(Data entries)
····················

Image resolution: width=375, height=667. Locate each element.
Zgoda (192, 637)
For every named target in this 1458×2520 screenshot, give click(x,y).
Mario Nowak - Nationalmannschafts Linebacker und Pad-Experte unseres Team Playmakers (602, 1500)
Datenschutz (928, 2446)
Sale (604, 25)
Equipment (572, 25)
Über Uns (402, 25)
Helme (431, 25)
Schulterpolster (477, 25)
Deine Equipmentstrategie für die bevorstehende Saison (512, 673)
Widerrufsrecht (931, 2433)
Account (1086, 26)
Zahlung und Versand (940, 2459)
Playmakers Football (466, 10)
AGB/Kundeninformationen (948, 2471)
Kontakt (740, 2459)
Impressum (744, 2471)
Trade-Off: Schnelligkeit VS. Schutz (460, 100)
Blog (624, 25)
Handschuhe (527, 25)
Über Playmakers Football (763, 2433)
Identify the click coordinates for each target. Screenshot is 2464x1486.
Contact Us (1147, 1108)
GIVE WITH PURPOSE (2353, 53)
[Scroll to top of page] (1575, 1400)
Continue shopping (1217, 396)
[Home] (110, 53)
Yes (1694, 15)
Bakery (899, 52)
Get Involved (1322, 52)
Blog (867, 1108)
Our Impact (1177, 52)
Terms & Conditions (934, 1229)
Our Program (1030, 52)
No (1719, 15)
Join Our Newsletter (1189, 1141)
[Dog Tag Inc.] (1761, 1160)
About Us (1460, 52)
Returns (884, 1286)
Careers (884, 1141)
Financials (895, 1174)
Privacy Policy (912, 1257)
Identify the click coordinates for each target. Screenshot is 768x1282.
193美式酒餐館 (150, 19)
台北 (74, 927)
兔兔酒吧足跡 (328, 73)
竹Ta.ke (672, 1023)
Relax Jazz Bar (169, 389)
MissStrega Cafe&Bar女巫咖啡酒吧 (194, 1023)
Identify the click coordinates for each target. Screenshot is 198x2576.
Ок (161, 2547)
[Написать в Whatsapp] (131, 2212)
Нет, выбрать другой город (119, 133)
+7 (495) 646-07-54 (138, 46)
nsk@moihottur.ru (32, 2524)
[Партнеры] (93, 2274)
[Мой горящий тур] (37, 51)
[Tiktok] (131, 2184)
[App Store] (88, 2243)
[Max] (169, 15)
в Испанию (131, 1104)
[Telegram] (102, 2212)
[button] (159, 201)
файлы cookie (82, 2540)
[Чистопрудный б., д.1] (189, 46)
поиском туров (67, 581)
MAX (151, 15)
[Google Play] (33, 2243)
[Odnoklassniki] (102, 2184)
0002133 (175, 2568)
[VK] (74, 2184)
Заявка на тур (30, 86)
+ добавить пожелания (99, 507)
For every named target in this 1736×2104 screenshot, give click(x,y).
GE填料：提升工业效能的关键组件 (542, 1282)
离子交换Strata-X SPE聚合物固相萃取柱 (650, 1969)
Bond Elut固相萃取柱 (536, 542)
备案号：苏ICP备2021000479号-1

····················

**EXERCISE AIM**
Check all the records above and select each line where the string "this" is found.

**SOLUTION**
For every named target in this 1458×2520 screenshot, give click(x,y).
For every named target in this 1736×2104 screenshot, give click(x,y).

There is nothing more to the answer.